Mike Vizard: Today were are going to talk about storage and application performance. Gear 6 has a special device that focuses on caching and storage for certain types of applications. And Im going to let Gary describe how it works.
Gary Orenstein: Basically, Gear6 is focused on what we call storage acceleration, particularly application acceleration. The product that Gear6 makes is what we call a scalable caching appliance, which is essentially an appliance that clusters together high-speed, high-capacity memory to serve data 10 to 50 times faster than if that data was being transferred from traditional mechanical disk. The idea is to place this caching appliance in the network to complement all the existing storage that is there, thereby offloading some of the more data-intensive processes from the disk, thereby serving it from memory and ultimately speeding up applications.
Vizard: How do I figure out what parts of the application or the database to put in memory versus rely on disk, and where do I draw those lines?

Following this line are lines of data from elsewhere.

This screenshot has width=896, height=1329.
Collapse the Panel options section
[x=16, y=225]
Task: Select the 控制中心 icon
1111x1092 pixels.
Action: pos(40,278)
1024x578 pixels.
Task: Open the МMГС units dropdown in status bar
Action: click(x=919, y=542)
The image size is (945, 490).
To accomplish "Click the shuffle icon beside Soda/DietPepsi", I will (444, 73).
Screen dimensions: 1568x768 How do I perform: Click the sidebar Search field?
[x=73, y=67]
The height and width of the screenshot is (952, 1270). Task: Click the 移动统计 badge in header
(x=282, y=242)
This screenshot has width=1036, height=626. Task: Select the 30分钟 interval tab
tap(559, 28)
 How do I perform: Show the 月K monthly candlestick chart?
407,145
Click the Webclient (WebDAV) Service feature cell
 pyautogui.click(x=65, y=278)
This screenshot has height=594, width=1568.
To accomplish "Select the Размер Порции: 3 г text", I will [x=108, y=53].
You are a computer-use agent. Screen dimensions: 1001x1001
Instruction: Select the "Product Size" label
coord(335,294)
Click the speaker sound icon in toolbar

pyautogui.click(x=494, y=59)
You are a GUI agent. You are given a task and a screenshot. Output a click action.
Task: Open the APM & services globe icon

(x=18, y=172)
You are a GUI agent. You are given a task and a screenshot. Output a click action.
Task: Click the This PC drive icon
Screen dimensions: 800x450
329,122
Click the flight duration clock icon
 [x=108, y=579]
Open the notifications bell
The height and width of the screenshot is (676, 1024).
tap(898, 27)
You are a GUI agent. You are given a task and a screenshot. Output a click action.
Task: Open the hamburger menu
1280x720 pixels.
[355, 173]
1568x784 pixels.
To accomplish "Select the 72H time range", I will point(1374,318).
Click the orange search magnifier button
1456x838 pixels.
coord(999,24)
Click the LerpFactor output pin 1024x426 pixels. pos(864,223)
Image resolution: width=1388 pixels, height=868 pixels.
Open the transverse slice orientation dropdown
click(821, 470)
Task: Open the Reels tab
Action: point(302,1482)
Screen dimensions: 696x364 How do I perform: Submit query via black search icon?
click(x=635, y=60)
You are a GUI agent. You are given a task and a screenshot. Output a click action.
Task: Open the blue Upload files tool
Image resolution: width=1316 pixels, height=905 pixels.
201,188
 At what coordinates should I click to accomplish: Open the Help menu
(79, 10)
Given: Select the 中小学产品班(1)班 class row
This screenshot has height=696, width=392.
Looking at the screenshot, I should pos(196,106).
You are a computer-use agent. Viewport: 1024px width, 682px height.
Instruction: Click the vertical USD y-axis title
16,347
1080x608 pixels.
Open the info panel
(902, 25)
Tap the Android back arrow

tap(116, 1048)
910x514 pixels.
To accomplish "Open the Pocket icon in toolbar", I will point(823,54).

Orenstein: One of the elegant approaches with caching is that it is, by its very nature, a somewhat management-less implementation. That said, what happens is when the appliance is placed in the network, the appliance will deliver data thats requested from the application over time. The caching appliance is simply keeping the most frequently accessed data in cache. And so, from an administrators perspective, what the administrator needs to do is simply make sure that they have the right-sized caching appliance in their environment, so that the bulk of the active data set remains in cache. But over time, if the workload changes, the cache will simply keep that most frequently requested data in cache. And if a piece of data is no longer being actively used, it will fall out of cache, all the while remaining in that persistent storage layer.
Vizard: So I dont have to do any fancy artwork around figuring out what part of the database is the most frequently called? The appliance will kind of naturally come to that?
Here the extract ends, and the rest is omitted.